To accurately replicate character data, verify character set settings for the source and target databases.
Data Replication can use the International Components for Unicode (ICU) library to convert character data from the source database encoding to the target database encoding. Data Replication supports character set conversion for configurations that have a DB2 for Linux, UNIX, and Windows, Microsoft SQL Server, MySQL, or Oracle source and an Amazon Redshift, Greenplum, Netezza
, Vertica
, or Teradata target. When you create a replication configuration, the Data Replication Console queries the source and target databases to determine the source and target character sets and then writes these character set names to the replication configuration.
If the NLS_LANG environment variable is defined on the Oracle source, InitialSync uses this variable to determine the source database character set. If the NLS_LANG environment variable is not defined, InitialSync uses the character set from the replication configuration. The Applier always uses the source and target character sets from the replication configuration.
Virtual columns do not have the character set property. Instead, a virtual column uses the character set of the mapped source table to which you add the column. If the character set is not defined for the source table, the virtual column uses the character set that is defined for the source schema or database.
Data Replication does not support character set conversion for configurations that include Tcl scripts.
Data Replication does not support character set conversion for constants that are used in SQL expressions.
Data Replication does not support character set conversion for non-Latin characters in source database object names.
If the source character data includes only Latin characters but the source and target databases use incompatible character sets, Informatica recommends that you disable character set conversion to avoid performance degradation. To disable character set conversion, set the
global.icu_enabled
runtime parameter to 0. For example, disable character set conversion if the source character set is UTF-8 and the target character set is Latin 9.

→ Extracted data

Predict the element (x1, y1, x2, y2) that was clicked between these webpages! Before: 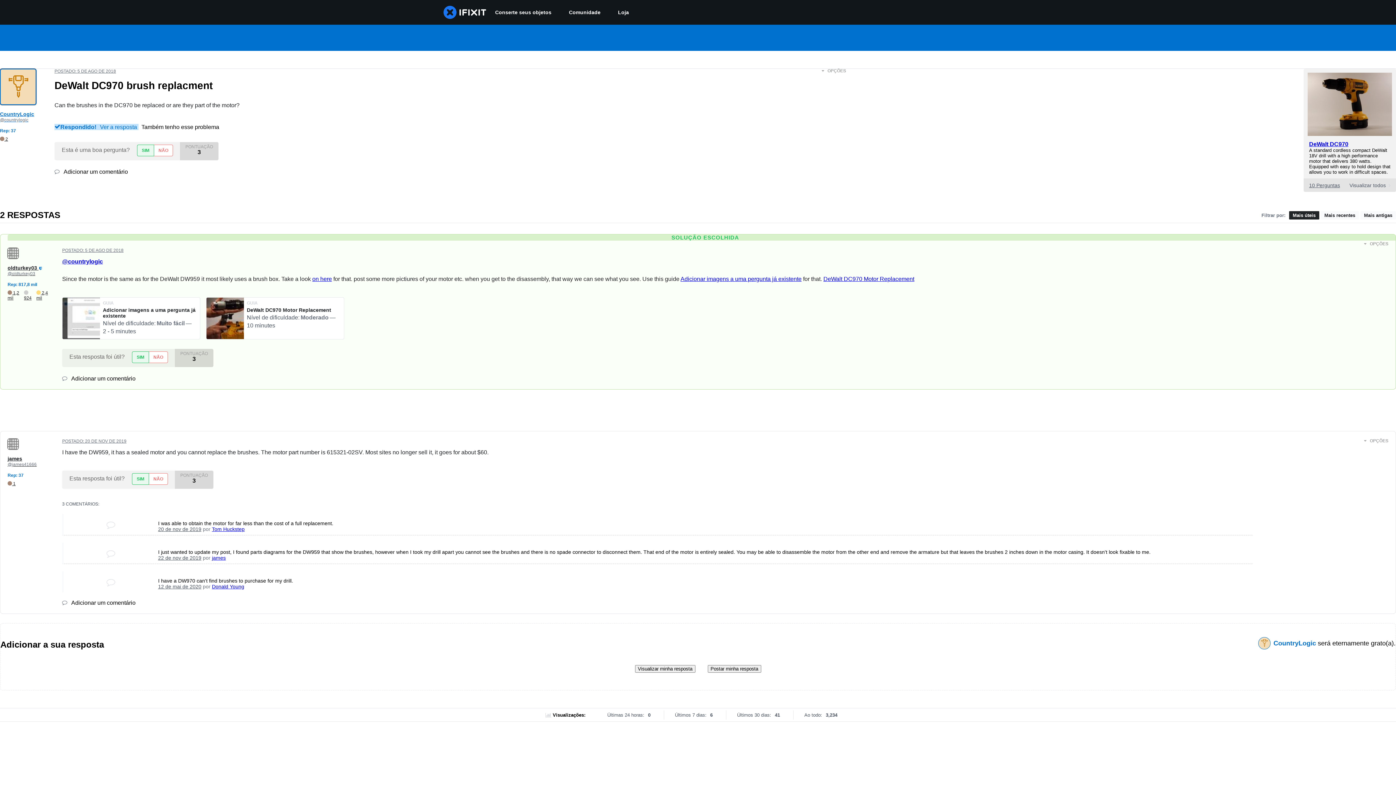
==
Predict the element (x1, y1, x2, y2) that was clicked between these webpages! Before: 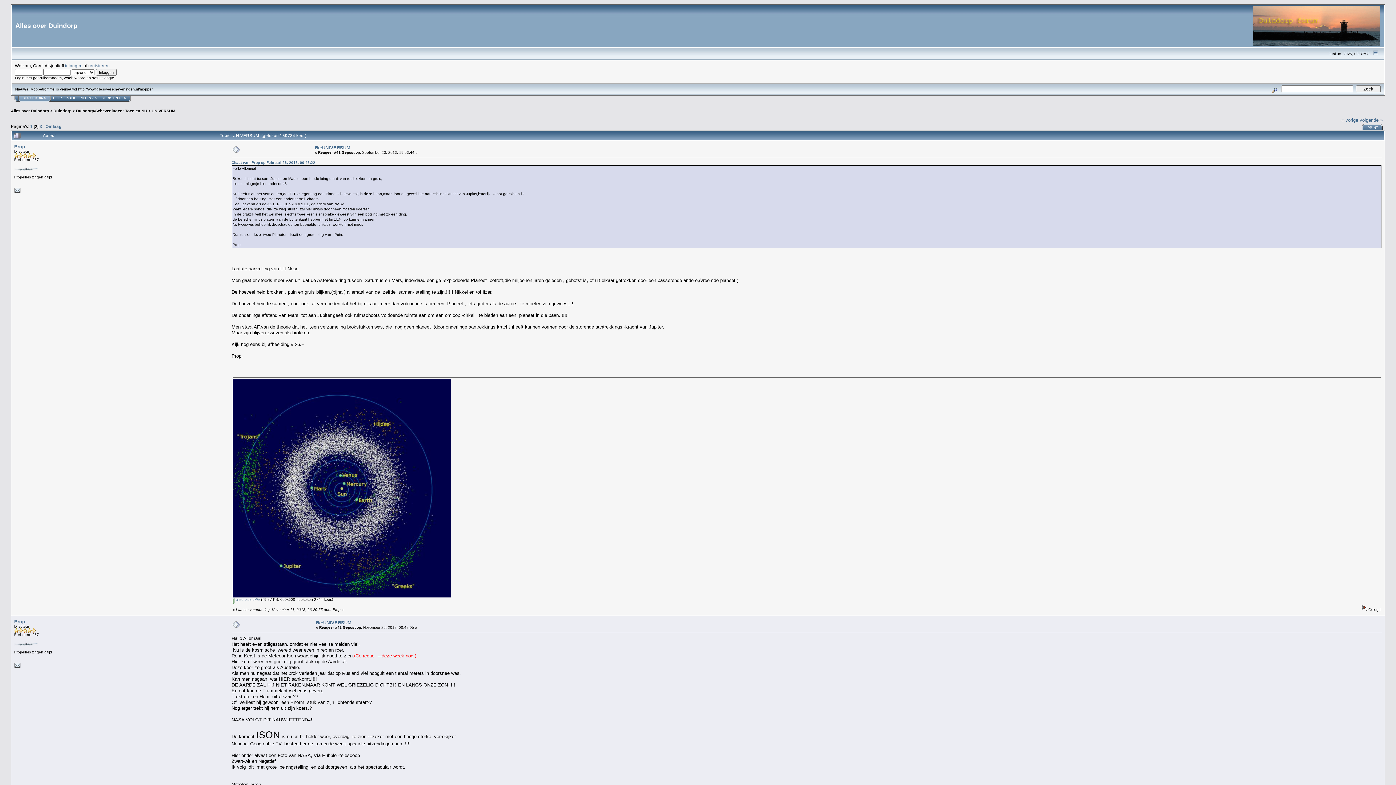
...
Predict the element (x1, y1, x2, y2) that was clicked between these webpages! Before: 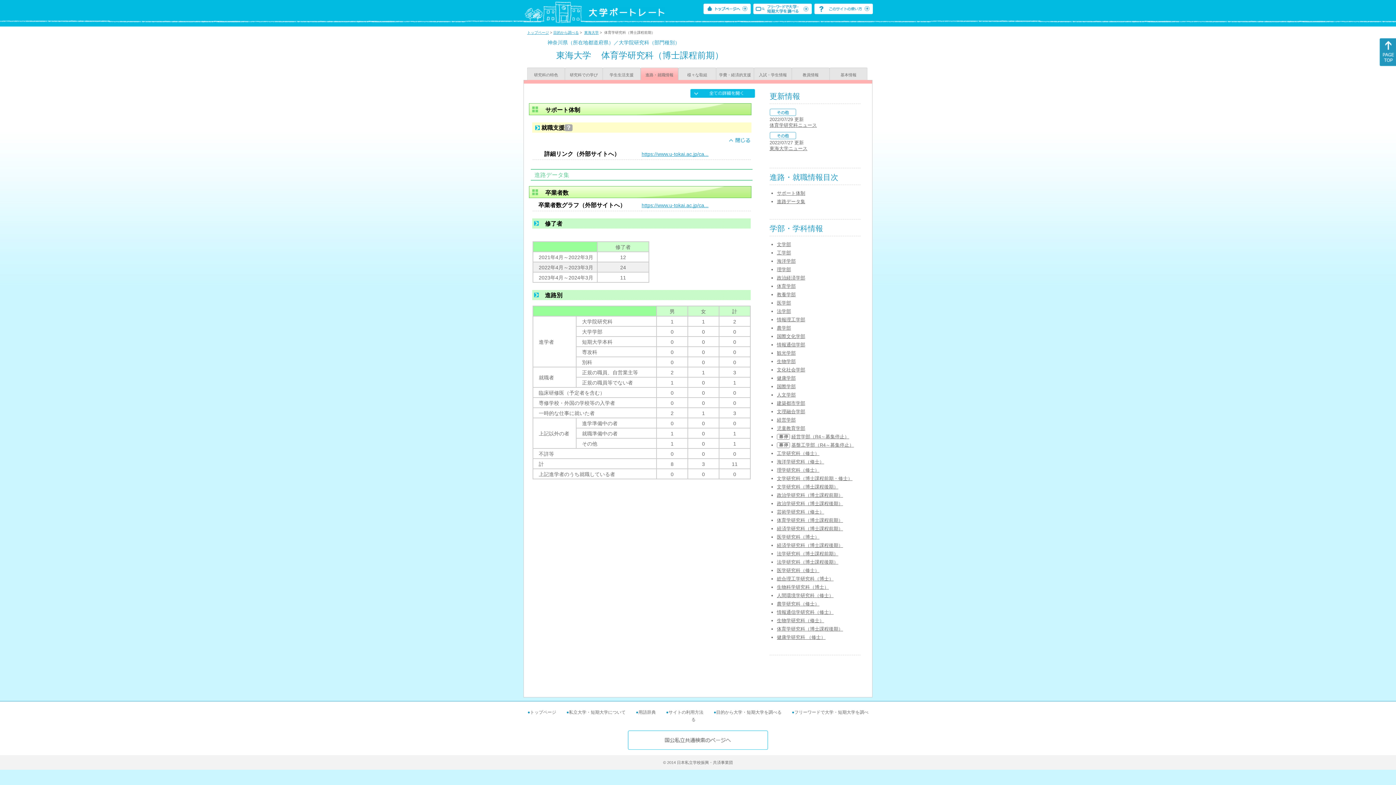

→ Task instructions
1. According to the character set page, which runtime parameter do you set to 0 to disable character set conversion?
2. From the character set page, extract the passage that begins at the words "If the NLS_LANG environment variable is defined" and stops after the words "in SQL expressions.".
Rely only on the character set page to answer.

→ Outputs for the tasks
1. global.icu_enabled

2.
If the NLS_LANG environment variable is defined on the Oracle source, InitialSync uses this variable to determine the source database character set. If the NLS_LANG environment variable is not defined, InitialSync uses the character set from the replication configuration. The Applier always uses the source and target character sets from the replication configuration.
Virtual columns do not have the character set property. Instead, a virtual column uses the character set of the mapped source table to which you add the column. If the character set is not defined for the source table, the virtual column uses the character set that is defined for the source schema or database.
Data Replication does not support character set conversion for configurations that include Tcl scripts.
Data Replication does not support character set conversion for constants that are used in SQL expressions.